Practical path: file a complaint with your state's Department of Labor first, and consult a plaintiffs' employment lawyer for a free initial review. Most take WARN cases on contingency because the calculation is straightforward.
One more thing
WARN notices are not actually rare in 2026. Oracle, Meta, Cloudflare, and several others ran large layoffs with WARN obligations during the year. The press makes them sound dramatic. From the employee side, they are mostly procedural, which is good news. You get advance warning. You usually get pay. You have time to plan.
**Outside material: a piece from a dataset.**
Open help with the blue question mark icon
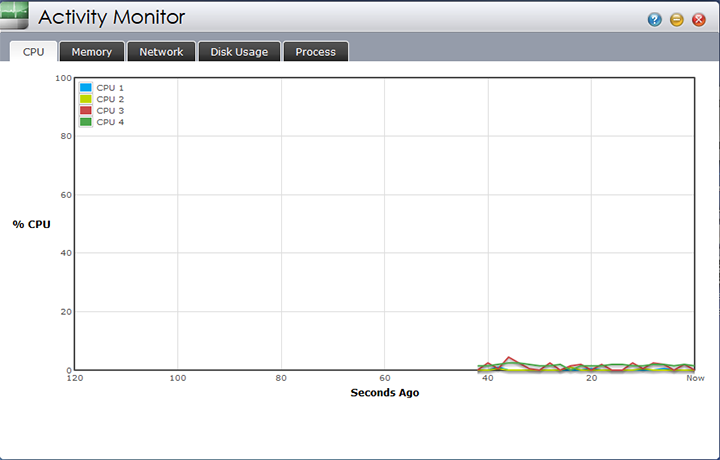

The trap is treating the 60 days like vacation. The people who land softest after a WARN-noticed layoff treat the 60 days like a paid runway: still working, still useful, but with the explicit understanding that the next thing starts now. Apply on day three, not day 50. Tell your network on day five, not day 55. The window closes faster than it feels like it should.
Related on this site
- Got severance? Here's how it actually affects your unemployment covers how WARN pay and severance interact with state UI benefits.
- File for unemployment today has the same-day playbook.
- The eligibility quiz gives a state-aware read on whether you qualify.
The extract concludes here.